Extracted information START

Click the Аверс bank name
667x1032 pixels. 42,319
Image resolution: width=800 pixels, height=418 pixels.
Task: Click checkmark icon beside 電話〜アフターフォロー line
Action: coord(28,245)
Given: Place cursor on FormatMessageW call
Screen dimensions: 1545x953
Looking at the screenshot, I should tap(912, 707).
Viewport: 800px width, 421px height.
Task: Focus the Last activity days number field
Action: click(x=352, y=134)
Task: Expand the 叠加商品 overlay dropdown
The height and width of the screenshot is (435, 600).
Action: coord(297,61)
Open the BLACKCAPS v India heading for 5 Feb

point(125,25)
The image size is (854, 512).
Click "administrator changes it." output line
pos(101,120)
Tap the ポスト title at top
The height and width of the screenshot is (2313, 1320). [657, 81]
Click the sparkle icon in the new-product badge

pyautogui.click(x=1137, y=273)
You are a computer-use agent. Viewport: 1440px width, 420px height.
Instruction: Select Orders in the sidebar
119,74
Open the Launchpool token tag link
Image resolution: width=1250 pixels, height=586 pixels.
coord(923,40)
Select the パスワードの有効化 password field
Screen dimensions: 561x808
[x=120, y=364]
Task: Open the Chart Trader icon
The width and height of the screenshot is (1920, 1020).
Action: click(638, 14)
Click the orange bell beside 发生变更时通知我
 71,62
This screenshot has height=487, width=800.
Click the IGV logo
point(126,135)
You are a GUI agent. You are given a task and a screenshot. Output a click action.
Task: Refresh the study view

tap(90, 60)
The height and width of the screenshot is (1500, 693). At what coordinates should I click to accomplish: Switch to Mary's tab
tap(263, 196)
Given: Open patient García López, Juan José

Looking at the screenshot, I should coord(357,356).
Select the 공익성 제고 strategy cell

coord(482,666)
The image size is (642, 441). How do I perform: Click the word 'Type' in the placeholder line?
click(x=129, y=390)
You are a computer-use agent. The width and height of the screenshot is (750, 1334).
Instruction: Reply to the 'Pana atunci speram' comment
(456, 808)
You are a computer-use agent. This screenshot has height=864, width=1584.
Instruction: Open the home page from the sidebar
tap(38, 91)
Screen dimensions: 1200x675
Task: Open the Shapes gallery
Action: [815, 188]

Extracted information END

**Task statement:**
Please return every line of the data, unaltered.

**Response to this exercise:**
Click the Аверс bank name
667x1032 pixels. 42,319
Image resolution: width=800 pixels, height=418 pixels.
Task: Click checkmark icon beside 電話〜アフターフォロー line
Action: coord(28,245)
Given: Place cursor on FormatMessageW call
Screen dimensions: 1545x953
Looking at the screenshot, I should tap(912, 707).
Viewport: 800px width, 421px height.
Task: Focus the Last activity days number field
Action: click(x=352, y=134)
Task: Expand the 叠加商品 overlay dropdown
The height and width of the screenshot is (435, 600).
Action: coord(297,61)
Open the BLACKCAPS v India heading for 5 Feb

point(125,25)
The image size is (854, 512).
Click "administrator changes it." output line
pos(101,120)
Tap the ポスト title at top
The height and width of the screenshot is (2313, 1320). [657, 81]
Click the sparkle icon in the new-product badge

pyautogui.click(x=1137, y=273)
You are a computer-use agent. Viewport: 1440px width, 420px height.
Instruction: Select Orders in the sidebar
119,74
Open the Launchpool token tag link
Image resolution: width=1250 pixels, height=586 pixels.
coord(923,40)
Select the パスワードの有効化 password field
Screen dimensions: 561x808
[x=120, y=364]
Task: Open the Chart Trader icon
The width and height of the screenshot is (1920, 1020).
Action: click(638, 14)
Click the orange bell beside 发生变更时通知我
 71,62
This screenshot has height=487, width=800.
Click the IGV logo
point(126,135)
You are a GUI agent. You are given a task and a screenshot. Output a click action.
Task: Refresh the study view

tap(90, 60)
The height and width of the screenshot is (1500, 693). At what coordinates should I click to accomplish: Switch to Mary's tab
tap(263, 196)
Given: Open patient García López, Juan José

Looking at the screenshot, I should coord(357,356).
Select the 공익성 제고 strategy cell

coord(482,666)
The image size is (642, 441). How do I perform: Click the word 'Type' in the placeholder line?
click(x=129, y=390)
You are a computer-use agent. The width and height of the screenshot is (750, 1334).
Instruction: Reply to the 'Pana atunci speram' comment
(456, 808)
You are a computer-use agent. This screenshot has height=864, width=1584.
Instruction: Open the home page from the sidebar
tap(38, 91)
Screen dimensions: 1200x675
Task: Open the Shapes gallery
Action: [815, 188]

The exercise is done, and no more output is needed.